• **What the task requires**: Reproduce nothing beyond the line containing "Hide layer 图层 0 with eye icon". From the first line of the data below down to it, copy each line exactly, without the pictures.

• **Input material**:
......
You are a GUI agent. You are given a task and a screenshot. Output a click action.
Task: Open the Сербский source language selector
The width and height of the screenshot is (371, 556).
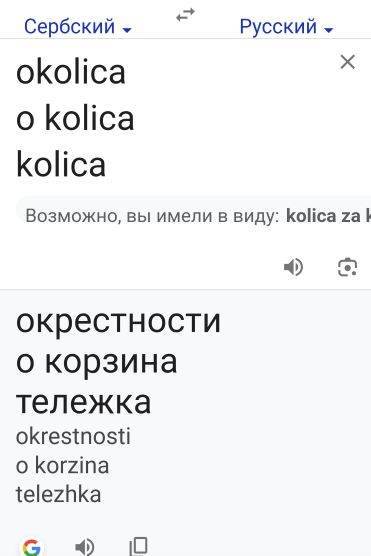(x=77, y=27)
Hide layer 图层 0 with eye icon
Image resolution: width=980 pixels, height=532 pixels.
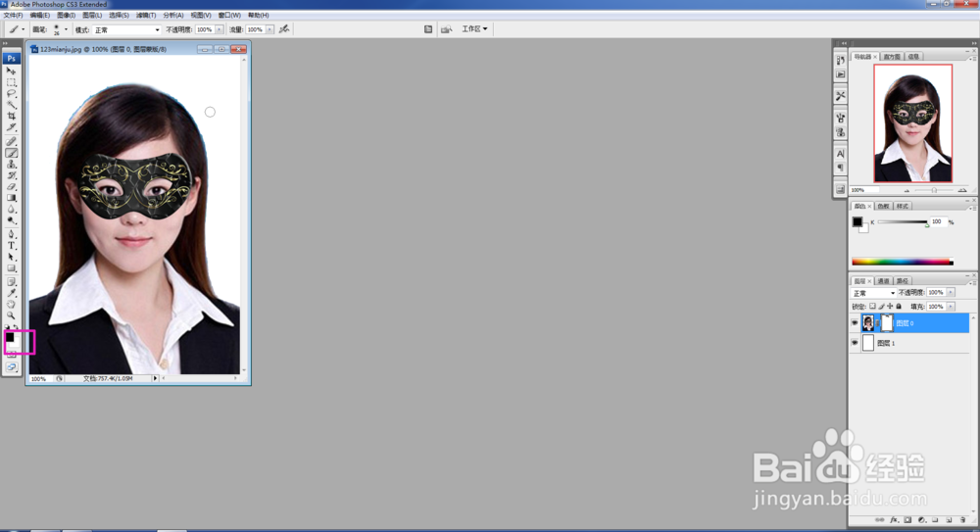tap(855, 323)
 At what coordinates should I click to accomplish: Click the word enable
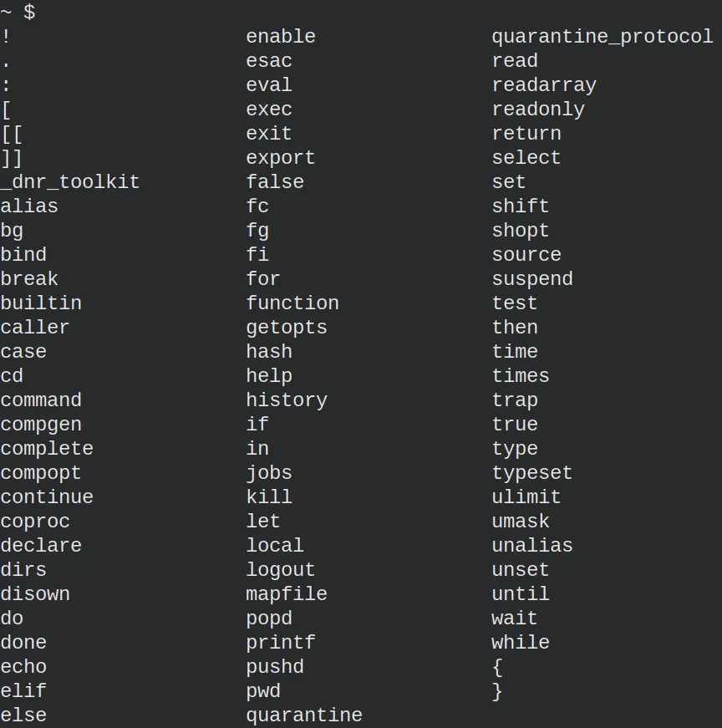pos(281,36)
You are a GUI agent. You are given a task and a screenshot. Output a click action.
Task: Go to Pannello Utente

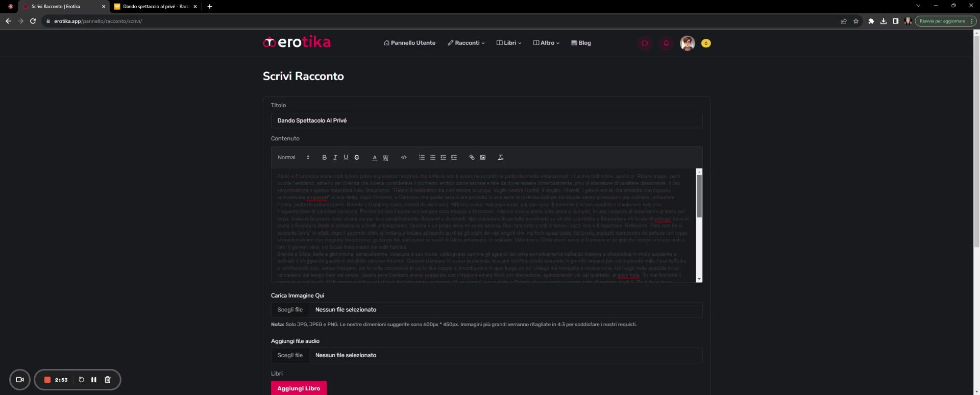pyautogui.click(x=409, y=43)
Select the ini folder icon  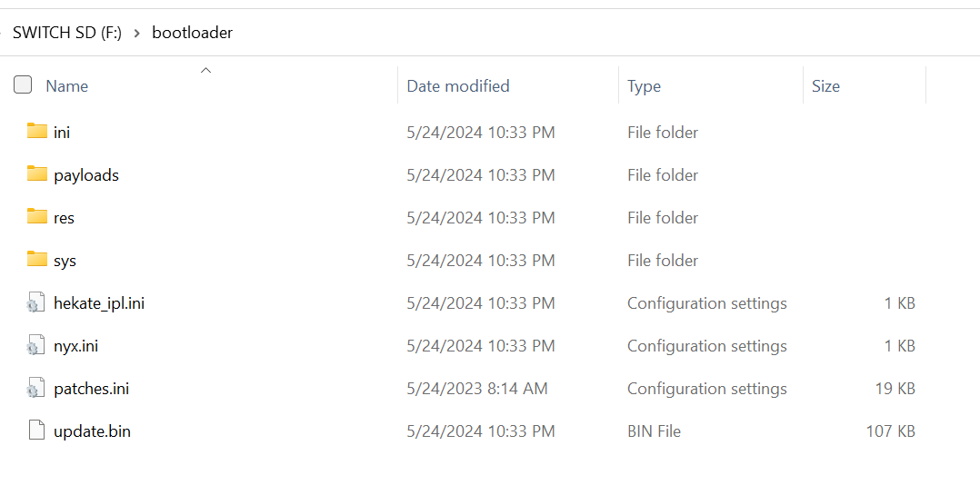[37, 131]
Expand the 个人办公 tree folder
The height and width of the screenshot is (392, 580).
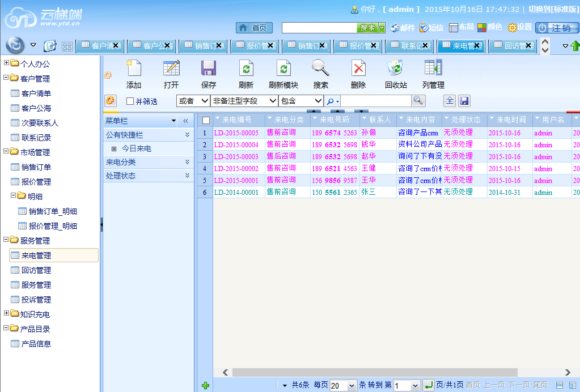click(x=7, y=63)
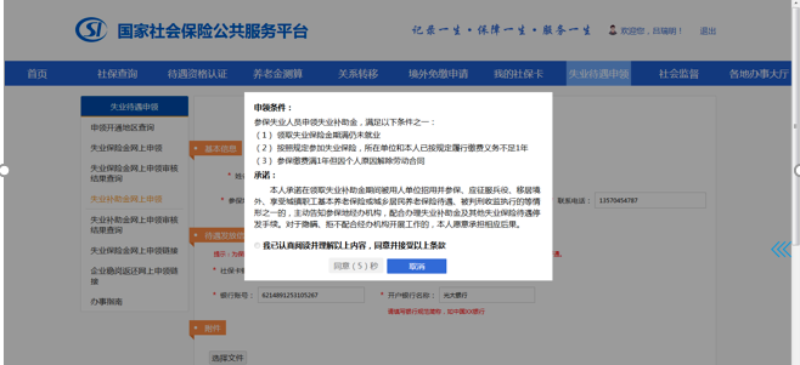Open 我的社保卡 menu item
This screenshot has width=800, height=365.
pos(518,74)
......
• **Response to the exercise**:
You are a GUI agent. You are given a task and a screenshot. Output a click action.
Task: Open the Сербский source language selector
The width and height of the screenshot is (371, 556).
(x=77, y=27)
Hide layer 图层 0 with eye icon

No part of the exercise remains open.